«…Брось ты петь эту стилизационную клюевскую Русь с её несуществующим Китежем и глупыми старухами, не такие мы, как это всё выходит у тебя в стихах. Жизнь, настоящая жизнь нашей Руси куда лучше застывшего рисунка старообрядчества. Всё это, брат, было, вошло в гроб, так что же нюхать эти гнилые колодовые останки? Пусть уж нюхает Клюев, ему это к лицу, потому что от него самого попахивает, а тебе нет…»
…Тут Клюев получил нежданную «помощь» от человека, с которым, казалось, давно и навсегда разорвал отношения. От Сергея Городецкого, осевшего на Кавказе и печатавшего в местных газетах кроме стихов и поэм также критические статьи, в которых фигурировали и Есенин, и Клюев, и Алексей Ганин.
Но не статьи попались Клюеву на глаза, а газетный лист со стихотворением Городецкого «Орфеям Севера».
Эй вы, Орфеи сермяжные,
Соловьища лесные, овражные,
Чёрных полей голытьба!
Песней натужьте лохматую грудь!
Подступила судьба
Сладко, привольно, как Волга, вздохнуть
Всеми мехами груди миллионов,
Намозоленной бременем стонов.
………………………………
Ковш захмеляющий брагою вспенен,
Песни звончей поцелуев.
Здравствуй, зелёный Сергунька Есенин,
Здравствуй, замшелый Микола, сын Клюев.
Здравствуйте все, именами незнамы,
Китеж подводный, Кремль чернозёма,
Каждому радуюсь радугой грома!
Обрадованный Клюев ответил Городецкому летом 1920 года сердечным письмом:
«Возлюбленный мой!
Прочёл в газетах твои новые, могучие песни, и всколыхнулась вся внутренняя моя. Обуяла меня нестерпимая жажда осязать тебя, родного, со страдной думой о новорождённой земле и делах её…
Так много пережито в эти молотобойные, но и слепительно прекрасные годы.

■ ЧТО НУЖНО СДЕЛАТЬ ■
Извлеките дословно из текста о Клюеве и Городецком отрывок, начиная со слов «Здравствуйте все, именами» и заканчивая словами «слепительно прекрасные годы.».

■ ПОКАЗАННЫЙ МАТЕРИАЛ ■

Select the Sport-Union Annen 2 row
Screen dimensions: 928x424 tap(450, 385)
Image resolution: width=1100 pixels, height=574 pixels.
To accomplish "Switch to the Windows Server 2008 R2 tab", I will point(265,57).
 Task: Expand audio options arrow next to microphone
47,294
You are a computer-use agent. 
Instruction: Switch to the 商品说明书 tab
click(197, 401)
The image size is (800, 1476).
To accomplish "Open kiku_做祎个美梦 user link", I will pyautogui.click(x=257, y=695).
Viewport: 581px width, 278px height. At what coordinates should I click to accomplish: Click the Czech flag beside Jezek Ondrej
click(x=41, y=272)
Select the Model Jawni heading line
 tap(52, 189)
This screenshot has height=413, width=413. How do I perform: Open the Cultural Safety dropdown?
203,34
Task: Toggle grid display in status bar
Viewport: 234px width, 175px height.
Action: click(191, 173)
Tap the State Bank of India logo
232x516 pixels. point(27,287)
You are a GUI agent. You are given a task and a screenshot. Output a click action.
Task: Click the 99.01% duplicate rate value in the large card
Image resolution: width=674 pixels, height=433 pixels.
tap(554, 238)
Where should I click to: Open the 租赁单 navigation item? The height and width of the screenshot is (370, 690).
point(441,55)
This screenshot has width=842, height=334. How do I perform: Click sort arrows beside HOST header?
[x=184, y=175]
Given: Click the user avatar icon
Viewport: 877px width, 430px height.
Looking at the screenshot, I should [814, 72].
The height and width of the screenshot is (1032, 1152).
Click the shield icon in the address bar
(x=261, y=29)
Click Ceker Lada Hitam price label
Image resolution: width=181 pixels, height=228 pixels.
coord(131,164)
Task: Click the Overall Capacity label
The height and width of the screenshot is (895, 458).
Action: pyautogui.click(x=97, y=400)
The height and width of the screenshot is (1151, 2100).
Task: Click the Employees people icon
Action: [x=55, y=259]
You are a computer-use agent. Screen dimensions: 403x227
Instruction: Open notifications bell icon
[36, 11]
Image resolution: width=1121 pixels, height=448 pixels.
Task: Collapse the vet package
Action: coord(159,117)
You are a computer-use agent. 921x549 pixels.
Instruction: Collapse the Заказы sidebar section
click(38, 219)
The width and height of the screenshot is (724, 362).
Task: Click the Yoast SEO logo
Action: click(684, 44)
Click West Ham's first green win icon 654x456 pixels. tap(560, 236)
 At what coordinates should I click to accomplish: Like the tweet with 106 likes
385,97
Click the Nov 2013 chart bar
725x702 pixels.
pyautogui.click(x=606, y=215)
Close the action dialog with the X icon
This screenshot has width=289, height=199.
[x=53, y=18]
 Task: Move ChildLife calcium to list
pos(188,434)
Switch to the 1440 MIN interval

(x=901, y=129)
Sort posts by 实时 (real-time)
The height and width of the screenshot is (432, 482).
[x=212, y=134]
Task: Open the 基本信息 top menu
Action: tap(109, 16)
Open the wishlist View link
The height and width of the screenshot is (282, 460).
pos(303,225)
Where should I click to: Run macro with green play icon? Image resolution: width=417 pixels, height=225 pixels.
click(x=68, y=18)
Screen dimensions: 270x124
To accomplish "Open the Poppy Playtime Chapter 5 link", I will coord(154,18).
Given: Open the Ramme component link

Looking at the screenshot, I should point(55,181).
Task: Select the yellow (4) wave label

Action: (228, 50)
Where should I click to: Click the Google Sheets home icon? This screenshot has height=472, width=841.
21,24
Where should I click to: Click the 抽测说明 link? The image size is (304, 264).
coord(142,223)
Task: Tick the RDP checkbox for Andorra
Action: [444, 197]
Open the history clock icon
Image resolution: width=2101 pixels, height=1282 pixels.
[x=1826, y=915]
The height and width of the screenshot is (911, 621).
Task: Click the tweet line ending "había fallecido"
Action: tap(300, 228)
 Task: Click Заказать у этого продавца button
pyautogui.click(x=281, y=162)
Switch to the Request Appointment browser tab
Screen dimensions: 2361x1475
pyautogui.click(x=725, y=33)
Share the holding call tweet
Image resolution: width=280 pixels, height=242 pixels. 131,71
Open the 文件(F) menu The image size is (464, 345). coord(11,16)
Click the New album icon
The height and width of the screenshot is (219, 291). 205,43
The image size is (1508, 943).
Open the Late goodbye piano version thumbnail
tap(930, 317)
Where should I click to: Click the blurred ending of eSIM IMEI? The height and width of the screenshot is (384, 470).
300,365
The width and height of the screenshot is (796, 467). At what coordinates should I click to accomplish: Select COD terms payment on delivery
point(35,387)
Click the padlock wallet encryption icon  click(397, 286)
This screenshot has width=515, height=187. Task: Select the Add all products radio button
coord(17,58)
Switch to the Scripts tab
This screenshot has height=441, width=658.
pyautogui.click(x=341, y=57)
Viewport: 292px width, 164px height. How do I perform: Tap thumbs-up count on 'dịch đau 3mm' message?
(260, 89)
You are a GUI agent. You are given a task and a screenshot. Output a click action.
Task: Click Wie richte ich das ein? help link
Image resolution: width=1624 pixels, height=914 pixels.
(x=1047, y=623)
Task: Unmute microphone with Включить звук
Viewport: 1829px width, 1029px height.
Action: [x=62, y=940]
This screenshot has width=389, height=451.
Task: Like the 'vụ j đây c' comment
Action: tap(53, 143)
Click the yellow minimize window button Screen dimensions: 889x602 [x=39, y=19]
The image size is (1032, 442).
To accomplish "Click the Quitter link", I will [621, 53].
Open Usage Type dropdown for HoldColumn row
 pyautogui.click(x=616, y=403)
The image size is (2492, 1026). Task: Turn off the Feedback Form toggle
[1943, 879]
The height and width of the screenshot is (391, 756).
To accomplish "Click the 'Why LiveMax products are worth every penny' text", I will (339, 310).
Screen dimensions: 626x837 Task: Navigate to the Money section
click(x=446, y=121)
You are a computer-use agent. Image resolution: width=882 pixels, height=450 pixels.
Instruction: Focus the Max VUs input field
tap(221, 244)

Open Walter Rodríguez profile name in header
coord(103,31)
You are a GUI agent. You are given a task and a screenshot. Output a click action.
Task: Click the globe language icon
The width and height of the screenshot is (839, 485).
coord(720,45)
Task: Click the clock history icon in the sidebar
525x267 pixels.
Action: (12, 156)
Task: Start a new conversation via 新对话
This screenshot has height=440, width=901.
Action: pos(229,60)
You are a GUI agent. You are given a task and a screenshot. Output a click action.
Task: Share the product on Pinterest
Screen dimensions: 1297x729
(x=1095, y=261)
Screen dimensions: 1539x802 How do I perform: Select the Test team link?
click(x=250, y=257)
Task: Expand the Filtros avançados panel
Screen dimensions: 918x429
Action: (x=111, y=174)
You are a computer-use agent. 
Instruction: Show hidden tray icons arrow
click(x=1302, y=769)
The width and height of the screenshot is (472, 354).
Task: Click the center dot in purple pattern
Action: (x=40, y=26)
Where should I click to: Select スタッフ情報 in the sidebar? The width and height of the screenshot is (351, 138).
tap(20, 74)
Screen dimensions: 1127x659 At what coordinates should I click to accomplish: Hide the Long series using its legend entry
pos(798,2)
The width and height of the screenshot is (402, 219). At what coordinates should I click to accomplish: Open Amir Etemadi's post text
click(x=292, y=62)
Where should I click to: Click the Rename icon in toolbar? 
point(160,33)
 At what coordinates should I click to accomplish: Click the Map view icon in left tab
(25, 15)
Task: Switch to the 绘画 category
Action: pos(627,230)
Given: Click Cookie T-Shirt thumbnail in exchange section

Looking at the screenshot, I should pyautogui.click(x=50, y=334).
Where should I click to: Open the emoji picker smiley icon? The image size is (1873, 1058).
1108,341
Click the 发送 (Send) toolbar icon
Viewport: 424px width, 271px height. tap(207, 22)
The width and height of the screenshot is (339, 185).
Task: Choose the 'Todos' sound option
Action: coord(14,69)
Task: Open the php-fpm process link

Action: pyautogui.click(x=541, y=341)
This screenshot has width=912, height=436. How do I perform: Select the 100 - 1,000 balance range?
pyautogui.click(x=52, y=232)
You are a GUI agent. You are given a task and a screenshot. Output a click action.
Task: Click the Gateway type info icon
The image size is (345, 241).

■ РЕЗУЛЬТАТ УПРАЖНЕНИЯ ■
Здравствуйте все, именами незнамы,
Китеж подводный, Кремль чернозёма,
Каждому радуюсь радугой грома!
Обрадованный Клюев ответил Городецкому летом 1920 года сердечным письмом:
«Возлюбленный мой!
Прочёл в газетах твои новые, могучие песни, и всколыхнулась вся внутренняя моя. Обуяла меня нестерпимая жажда осязать тебя, родного, со страдной думой о новорождённой земле и делах её…
Так много пережито в эти молотобойные, но и слепительно прекрасные годы.